A tax-exemption bill proposed in Maine in 2021 defined a newspaper as a “a publication on newsprint sold for a monetary fee that is published not less than every 2 weeks.” A second section of the bill required the newspaper serve the public interest. While public-interest concerns are central to community journalism, many political action groups could claim their publications benefit the public good. The definition also excluded magazines and other monthly media, as well as a broad spectrum of 21st-century, digital journalism efforts. Similarly, a New Mexico news fellowship bill, proposed in 2023, didn’t include a definition of what qualifies as a journalism fellowship. Could the money be used to fund a conspiracy-theory podcast or pink-slime journalism?
These examples are not intended to attack lawmakers who have proposed laws to support local journalism. Instead, analyzing these efforts conveyed the need for more careful constructions of who would benefit, both for the success of the bill and for journalism. Based on the definitions provided in some of the bills, supports intended for journalists and news organizations could easily be claimed by political action groups, public relations practitioners, or podcasters with no intent to do journalistic work. Definitions also often left out news organizations that do not fit traditional definitions, such as those that serve specific racial, ethnic, or other communities.
Definitional problems surrounding who is a journalist are nothing new and have played a role in derailing efforts to create a federal reporters’ shield law. The PRESS Act, which was passed by the House in January, avoids many of the definitional problems, but the pitfalls in defining who is covered were concerning throughout the laws state lawmakers proposed to support local journalism.
After analyzing the bills, we concluded a definition based on who or what organization was protected would always be problematic in the networked era. Instead, we argue lawmakers should focus on supporting people and organizations that follow traditional journalistic processes and practices in their work.

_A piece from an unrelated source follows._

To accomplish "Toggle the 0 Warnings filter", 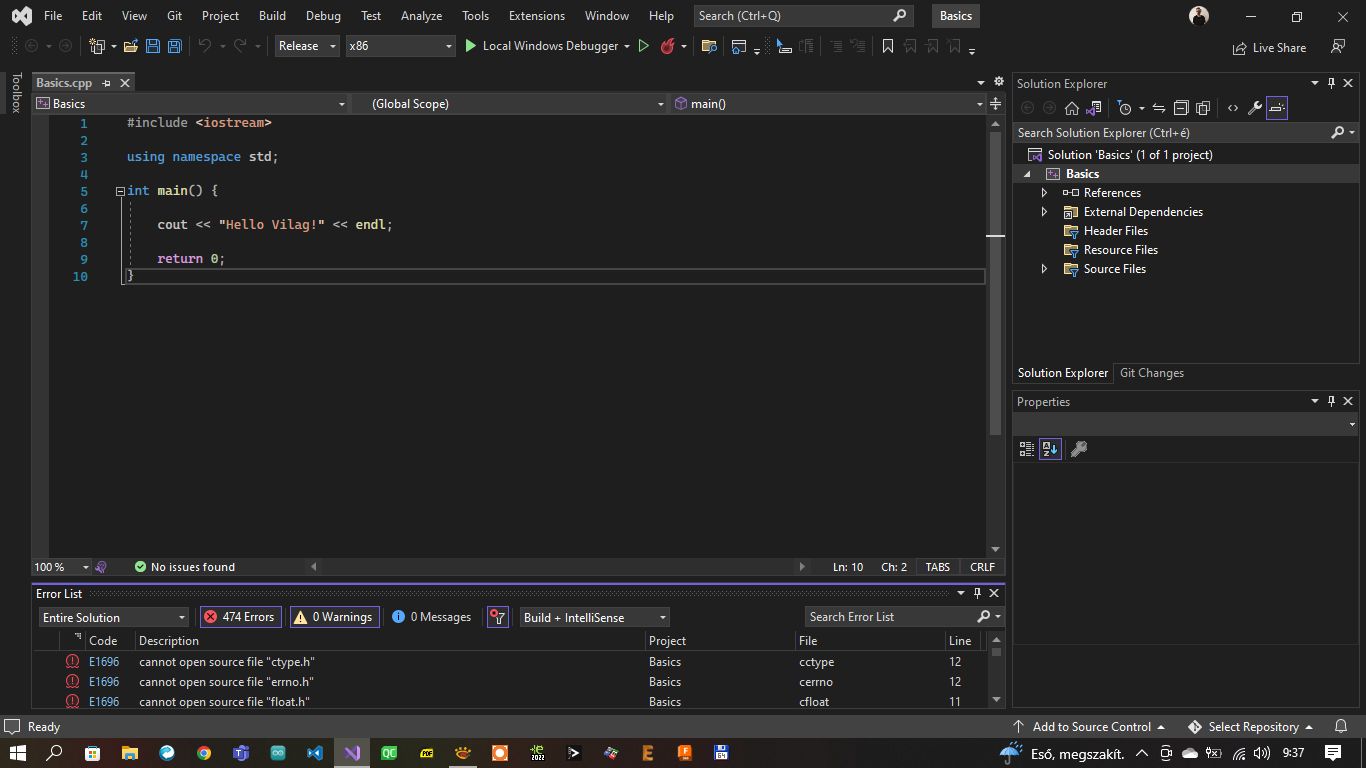I will (334, 616).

The laws, in other words, should focus on practices rather than people. Such a definition would focus on areas such as whether work was edited, interviews were conducted, an audience was identified, and the organization was transparent about sources, decisions, and conflicts of interest. Essentially, the definition should be based on whether the organization recognized and followed principal elements of journalism.
Experts in the room
Journalists and those who study and advocate for journalism should take a larger role in crafting laws to support local journalism.
None of the bills we analyzed attributed their definitions of a journalist or news organization to journalistic organizations or experts who study the field. This observation doesn’t indicate lawmakers have gotten everything wrong in trying to craft laws to support journalism. Lawmakers are asked to have expertise in a broad spectrum of issues that face their states. Our study suggests proposed laws might be more effective — and effectively written — if those on the front lines of the problems, as well as those who study them, were more involved.

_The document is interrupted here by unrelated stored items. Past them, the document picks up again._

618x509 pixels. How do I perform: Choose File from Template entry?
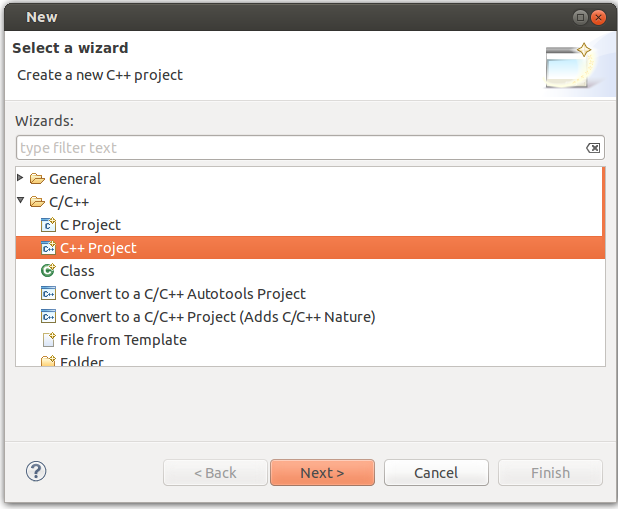pos(123,340)
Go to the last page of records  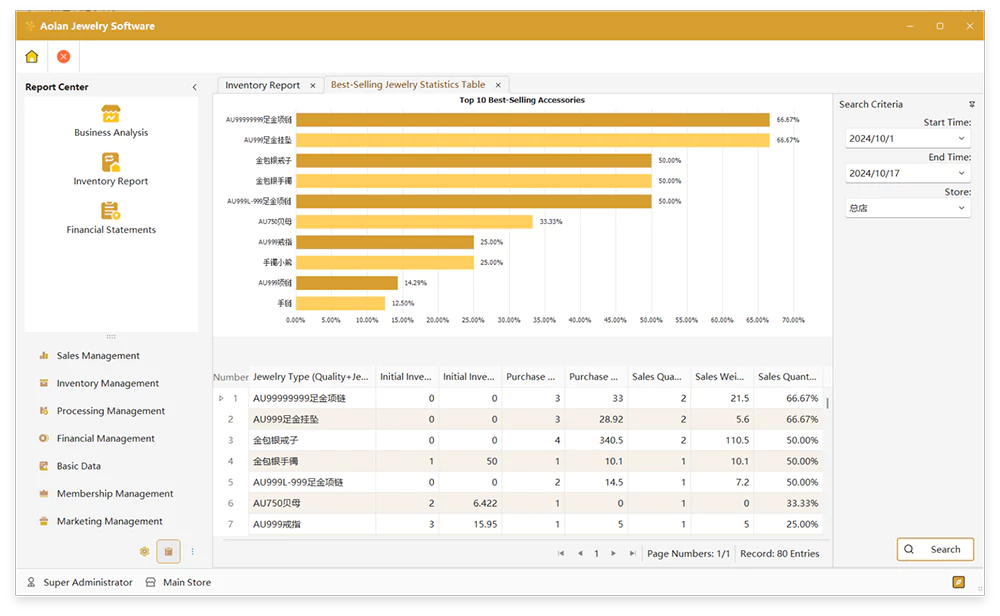(x=632, y=553)
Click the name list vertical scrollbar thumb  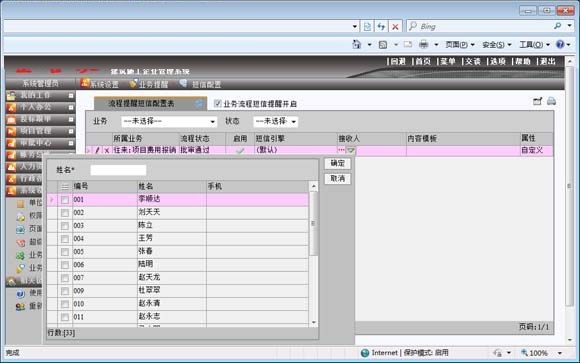point(313,224)
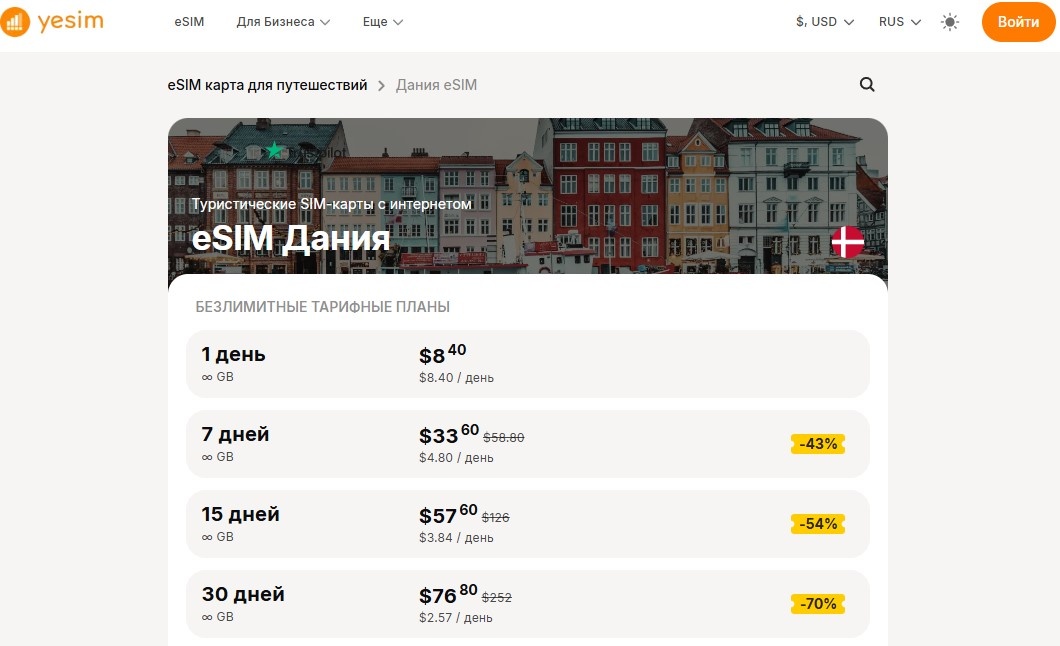Viewport: 1060px width, 646px height.
Task: Click the -70% discount badge
Action: pyautogui.click(x=818, y=603)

In analyzing the laws, we found evidence that lawmakers at times borrowed from previously proposed bills, both in their states and from others. Elements of the Australia and Canada mandatory bargaining laws, which compel large technology platforms to negotiate agreements with the news organizations regarding the use of their content, were also present. While drawing from international and other state laws could be valuable, a somewhat closed circuit of lawmakers drawing from other lawmakers’ ideas leaves out some of the people and organizations that can most help efforts to support local journalism.
It’s heartening lawmakers have identified the crucial role journalism plays in informing democratic society — and that such realizations are leadings to a growing number of bills in statehouses around the country. As we continue to analyze these bills, we are most concerned with how lawmakers overcome definitional problems and the ways in which they engage with journalists and those who have extensive expertise in journalism.